Authoritarian leaders around the world, such as Turkish President Recep Tayyip Erdoğan, make for the worst leaders during a pandemic and have grossly mishandled and misjudged the COVID-19 crisis, a columnist in the Guardian said on Sunday.

The worst perming leaders tend to share similar dysfunctional characteristics such as a fixation on war metaphors, a lack of imagination, an inclination towards exploiting or exacerbating the pandemic, and a lack of empathy for its victims despite their professed populism, Simon Tisdall said. 

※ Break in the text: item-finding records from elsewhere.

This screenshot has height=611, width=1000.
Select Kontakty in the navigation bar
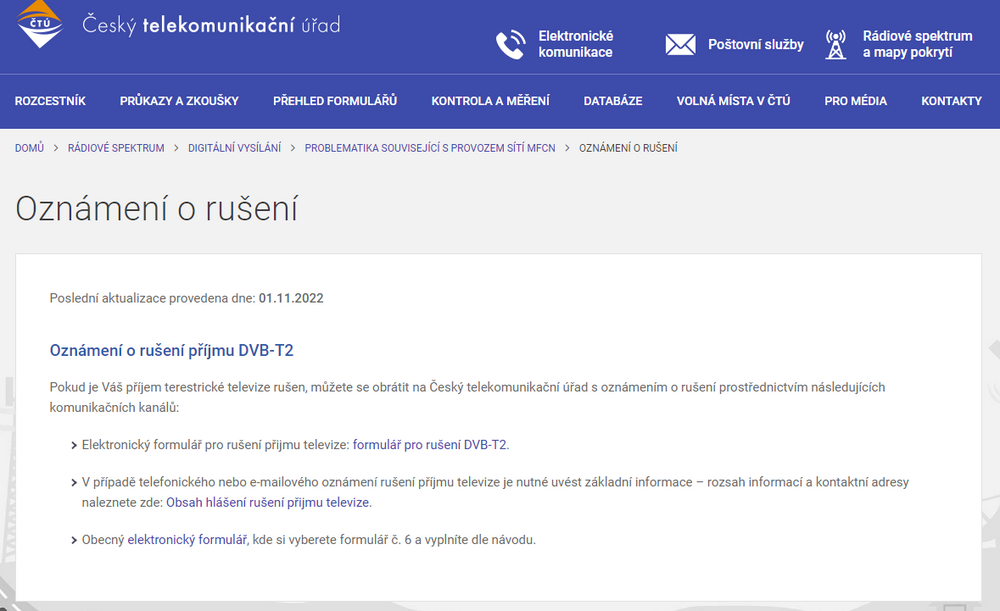click(x=951, y=101)
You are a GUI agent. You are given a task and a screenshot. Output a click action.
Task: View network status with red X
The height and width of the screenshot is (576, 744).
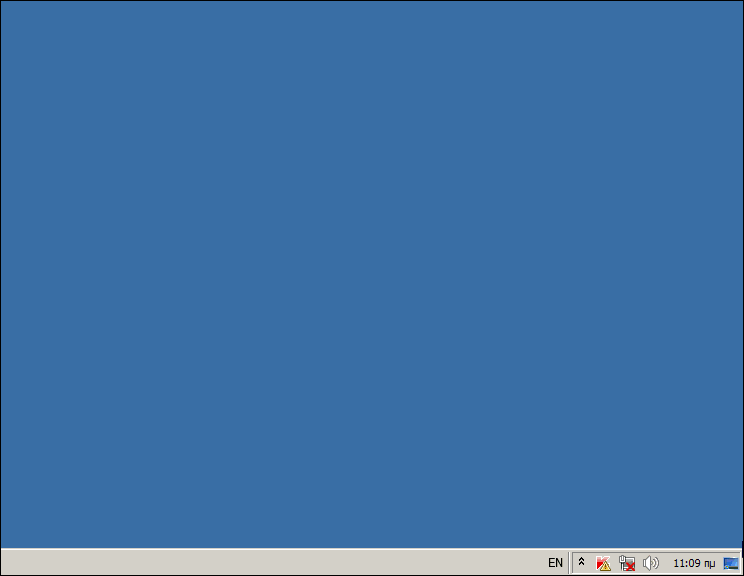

“Broadly speaking, illiberal leaders who run authoritarian regimes, refuse democratic and legal constraints, abuse civil and women’s rights, reject media scrutiny, tolerate corruption, and believe that they, personally, know best are the worst-behaved, least effective pandemic performers,” Tisdall said.

Alongside illiberal leaders in the United States, Philippines, Hungary, China, India, and Russia, Tisdall also singled out Erdoğan for criticism, and said that his initial response to COVID-19 was to put the economy and his own political fortunes before lives.

“Erdoğan is accused, like [U.S. President Donald] Trump, of politicising the crisis, for example by banning fundraising efforts by opposition-controlled city councils in Istanbul, Izmir, and Ankara,” he said. “The impressive performance of Istanbul’s mayor, Ekrem İmamoğlu, a possible 2023 presidential rival, is said to worry him more than the disease.”

Tisdall said Erdoğan’s rushed curfews and coronavirus containment measures had caused panic buying and confusion, and that he had “fumbled a chance to foster unity of purpose when an early release of prisoners excluded jailed political opponents, journalists and human rights activists”.

“The world expects better of Turkey,” Tisdall added.

He said that, while some people may understandably despair, there may be a positive dividend for progressives if autocrats are recognised to be ill equipped to deal with such crises.

“Maybe people around the world, shocked by all the high-handed bungling, will begin to resist and reverse the recent trend towards authoritarianism,” he said.